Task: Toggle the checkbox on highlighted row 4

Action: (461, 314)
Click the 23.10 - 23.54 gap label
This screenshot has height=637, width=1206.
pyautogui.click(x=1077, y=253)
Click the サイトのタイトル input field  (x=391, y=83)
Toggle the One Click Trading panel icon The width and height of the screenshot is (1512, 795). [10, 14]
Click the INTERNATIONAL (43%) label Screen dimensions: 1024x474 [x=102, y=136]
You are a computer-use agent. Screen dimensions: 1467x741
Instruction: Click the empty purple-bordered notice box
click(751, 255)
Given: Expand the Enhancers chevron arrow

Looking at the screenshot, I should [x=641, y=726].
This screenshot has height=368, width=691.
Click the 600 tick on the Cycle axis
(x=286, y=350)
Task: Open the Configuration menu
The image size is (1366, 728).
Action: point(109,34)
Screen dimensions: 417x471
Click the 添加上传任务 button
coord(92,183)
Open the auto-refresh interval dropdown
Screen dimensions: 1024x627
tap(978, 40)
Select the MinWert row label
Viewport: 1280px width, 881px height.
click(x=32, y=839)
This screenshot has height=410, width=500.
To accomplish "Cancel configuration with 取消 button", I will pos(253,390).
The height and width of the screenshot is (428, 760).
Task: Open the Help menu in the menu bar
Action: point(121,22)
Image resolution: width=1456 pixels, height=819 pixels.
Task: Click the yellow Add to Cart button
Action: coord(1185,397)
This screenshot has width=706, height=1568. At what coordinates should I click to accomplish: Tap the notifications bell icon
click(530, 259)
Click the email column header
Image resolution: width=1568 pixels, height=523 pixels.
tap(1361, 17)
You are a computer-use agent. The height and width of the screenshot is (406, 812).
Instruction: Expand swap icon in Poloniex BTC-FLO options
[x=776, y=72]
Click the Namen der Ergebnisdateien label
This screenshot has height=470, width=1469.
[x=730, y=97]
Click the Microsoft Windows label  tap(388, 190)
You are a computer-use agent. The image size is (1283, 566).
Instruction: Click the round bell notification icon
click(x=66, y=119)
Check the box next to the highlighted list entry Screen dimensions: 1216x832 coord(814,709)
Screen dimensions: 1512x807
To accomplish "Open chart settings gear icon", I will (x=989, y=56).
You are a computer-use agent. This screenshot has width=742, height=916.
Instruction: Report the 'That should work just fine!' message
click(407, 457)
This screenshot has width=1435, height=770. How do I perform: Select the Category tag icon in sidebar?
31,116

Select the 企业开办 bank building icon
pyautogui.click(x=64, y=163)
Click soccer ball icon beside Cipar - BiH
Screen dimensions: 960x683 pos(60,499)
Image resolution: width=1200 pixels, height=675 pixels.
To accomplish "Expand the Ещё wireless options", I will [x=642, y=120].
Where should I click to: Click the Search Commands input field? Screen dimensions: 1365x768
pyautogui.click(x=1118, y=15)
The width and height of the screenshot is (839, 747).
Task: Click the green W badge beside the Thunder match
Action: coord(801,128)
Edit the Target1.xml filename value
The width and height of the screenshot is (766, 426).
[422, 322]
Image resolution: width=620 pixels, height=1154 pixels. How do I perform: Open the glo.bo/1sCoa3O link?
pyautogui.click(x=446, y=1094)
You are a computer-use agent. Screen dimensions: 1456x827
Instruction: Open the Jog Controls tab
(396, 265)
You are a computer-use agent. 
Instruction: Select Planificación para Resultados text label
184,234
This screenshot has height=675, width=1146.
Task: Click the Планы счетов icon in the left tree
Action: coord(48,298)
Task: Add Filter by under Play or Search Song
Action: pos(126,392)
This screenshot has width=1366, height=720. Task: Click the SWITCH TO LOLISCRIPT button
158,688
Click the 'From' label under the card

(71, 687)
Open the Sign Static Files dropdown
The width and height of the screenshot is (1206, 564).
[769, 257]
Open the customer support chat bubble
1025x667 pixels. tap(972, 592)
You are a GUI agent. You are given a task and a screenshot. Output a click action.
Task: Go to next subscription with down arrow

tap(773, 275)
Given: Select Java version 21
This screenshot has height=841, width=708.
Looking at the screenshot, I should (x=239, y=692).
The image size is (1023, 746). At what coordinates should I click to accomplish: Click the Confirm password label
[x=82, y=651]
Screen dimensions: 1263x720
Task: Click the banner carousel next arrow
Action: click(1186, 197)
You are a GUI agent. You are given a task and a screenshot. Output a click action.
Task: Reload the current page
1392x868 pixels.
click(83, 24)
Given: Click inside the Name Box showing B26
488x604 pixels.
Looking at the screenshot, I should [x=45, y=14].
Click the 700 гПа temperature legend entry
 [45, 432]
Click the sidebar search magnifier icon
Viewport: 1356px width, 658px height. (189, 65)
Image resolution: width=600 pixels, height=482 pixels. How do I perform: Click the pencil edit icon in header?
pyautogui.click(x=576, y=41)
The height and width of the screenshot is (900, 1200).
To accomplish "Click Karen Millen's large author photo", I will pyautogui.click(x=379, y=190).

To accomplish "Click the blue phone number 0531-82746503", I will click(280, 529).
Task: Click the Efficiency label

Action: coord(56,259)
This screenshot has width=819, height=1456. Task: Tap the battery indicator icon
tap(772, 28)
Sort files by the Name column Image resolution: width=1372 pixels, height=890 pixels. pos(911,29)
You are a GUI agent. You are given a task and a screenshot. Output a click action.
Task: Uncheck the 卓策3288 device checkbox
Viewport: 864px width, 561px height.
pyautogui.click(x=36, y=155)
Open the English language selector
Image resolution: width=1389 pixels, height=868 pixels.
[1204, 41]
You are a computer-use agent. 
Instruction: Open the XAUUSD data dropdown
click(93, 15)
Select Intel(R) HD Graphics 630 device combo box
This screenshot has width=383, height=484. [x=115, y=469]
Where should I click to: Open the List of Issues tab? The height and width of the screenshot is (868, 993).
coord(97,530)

**Exercise requirements**
Line by line, the listing above is to be transcribed exactly.

**Response**
Task: Toggle the checkbox on highlighted row 4

Action: (461, 314)
Click the 23.10 - 23.54 gap label
This screenshot has height=637, width=1206.
pyautogui.click(x=1077, y=253)
Click the サイトのタイトル input field  (x=391, y=83)
Toggle the One Click Trading panel icon The width and height of the screenshot is (1512, 795). [10, 14]
Click the INTERNATIONAL (43%) label Screen dimensions: 1024x474 [x=102, y=136]
You are a computer-use agent. Screen dimensions: 1467x741
Instruction: Click the empty purple-bordered notice box
click(751, 255)
Given: Expand the Enhancers chevron arrow

Looking at the screenshot, I should [x=641, y=726].
This screenshot has height=368, width=691.
Click the 600 tick on the Cycle axis
(x=286, y=350)
Task: Open the Configuration menu
The image size is (1366, 728).
Action: point(109,34)
Screen dimensions: 417x471
Click the 添加上传任务 button
coord(92,183)
Open the auto-refresh interval dropdown
Screen dimensions: 1024x627
tap(978, 40)
Select the MinWert row label
Viewport: 1280px width, 881px height.
click(x=32, y=839)
This screenshot has height=410, width=500.
To accomplish "Cancel configuration with 取消 button", I will pos(253,390).
The height and width of the screenshot is (428, 760).
Task: Open the Help menu in the menu bar
Action: point(121,22)
Image resolution: width=1456 pixels, height=819 pixels.
Task: Click the yellow Add to Cart button
Action: coord(1185,397)
This screenshot has width=706, height=1568. At what coordinates should I click to accomplish: Tap the notifications bell icon
click(530, 259)
Click the email column header
Image resolution: width=1568 pixels, height=523 pixels.
tap(1361, 17)
You are a computer-use agent. The height and width of the screenshot is (406, 812).
Instruction: Expand swap icon in Poloniex BTC-FLO options
[x=776, y=72]
Click the Namen der Ergebnisdateien label
This screenshot has height=470, width=1469.
[x=730, y=97]
Click the Microsoft Windows label  tap(388, 190)
You are a computer-use agent. The image size is (1283, 566).
Instruction: Click the round bell notification icon
click(x=66, y=119)
Check the box next to the highlighted list entry Screen dimensions: 1216x832 coord(814,709)
Screen dimensions: 1512x807
To accomplish "Open chart settings gear icon", I will (x=989, y=56).
You are a computer-use agent. This screenshot has width=742, height=916.
Instruction: Report the 'That should work just fine!' message
click(407, 457)
This screenshot has width=1435, height=770. How do I perform: Select the Category tag icon in sidebar?
31,116

Select the 企业开办 bank building icon
pyautogui.click(x=64, y=163)
Click soccer ball icon beside Cipar - BiH
Screen dimensions: 960x683 pos(60,499)
Image resolution: width=1200 pixels, height=675 pixels.
To accomplish "Expand the Ещё wireless options", I will [x=642, y=120].
Where should I click to: Click the Search Commands input field? Screen dimensions: 1365x768
pyautogui.click(x=1118, y=15)
The width and height of the screenshot is (839, 747).
Task: Click the green W badge beside the Thunder match
Action: coord(801,128)
Edit the Target1.xml filename value
The width and height of the screenshot is (766, 426).
[422, 322]
Image resolution: width=620 pixels, height=1154 pixels. How do I perform: Open the glo.bo/1sCoa3O link?
pyautogui.click(x=446, y=1094)
You are a computer-use agent. Screen dimensions: 1456x827
Instruction: Open the Jog Controls tab
(396, 265)
You are a computer-use agent. 
Instruction: Select Planificación para Resultados text label
184,234
This screenshot has height=675, width=1146.
Task: Click the Планы счетов icon in the left tree
Action: coord(48,298)
Task: Add Filter by under Play or Search Song
Action: pos(126,392)
This screenshot has width=1366, height=720. Task: Click the SWITCH TO LOLISCRIPT button
158,688
Click the 'From' label under the card

(71, 687)
Open the Sign Static Files dropdown
The width and height of the screenshot is (1206, 564).
[769, 257]
Open the customer support chat bubble
1025x667 pixels. tap(972, 592)
You are a GUI agent. You are given a task and a screenshot. Output a click action.
Task: Go to next subscription with down arrow

tap(773, 275)
Given: Select Java version 21
This screenshot has height=841, width=708.
Looking at the screenshot, I should (x=239, y=692).
The image size is (1023, 746). At what coordinates should I click to accomplish: Click the Confirm password label
[x=82, y=651]
Screen dimensions: 1263x720
Task: Click the banner carousel next arrow
Action: click(1186, 197)
You are a GUI agent. You are given a task and a screenshot. Output a click action.
Task: Reload the current page
1392x868 pixels.
click(83, 24)
Given: Click inside the Name Box showing B26
488x604 pixels.
Looking at the screenshot, I should [x=45, y=14].
Click the 700 гПа temperature legend entry
 [45, 432]
Click the sidebar search magnifier icon
Viewport: 1356px width, 658px height. (189, 65)
Image resolution: width=600 pixels, height=482 pixels. How do I perform: Click the pencil edit icon in header?
pyautogui.click(x=576, y=41)
The height and width of the screenshot is (900, 1200).
To accomplish "Click Karen Millen's large author photo", I will pyautogui.click(x=379, y=190).

To accomplish "Click the blue phone number 0531-82746503", I will click(280, 529).
Task: Click the Efficiency label

Action: coord(56,259)
This screenshot has width=819, height=1456. Task: Tap the battery indicator icon
tap(772, 28)
Sort files by the Name column Image resolution: width=1372 pixels, height=890 pixels. pos(911,29)
You are a GUI agent. You are given a task and a screenshot. Output a click action.
Task: Uncheck the 卓策3288 device checkbox
Viewport: 864px width, 561px height.
pyautogui.click(x=36, y=155)
Open the English language selector
Image resolution: width=1389 pixels, height=868 pixels.
[1204, 41]
You are a computer-use agent. 
Instruction: Open the XAUUSD data dropdown
click(93, 15)
Select Intel(R) HD Graphics 630 device combo box
This screenshot has width=383, height=484. [x=115, y=469]
Where should I click to: Open the List of Issues tab? The height and width of the screenshot is (868, 993).
coord(97,530)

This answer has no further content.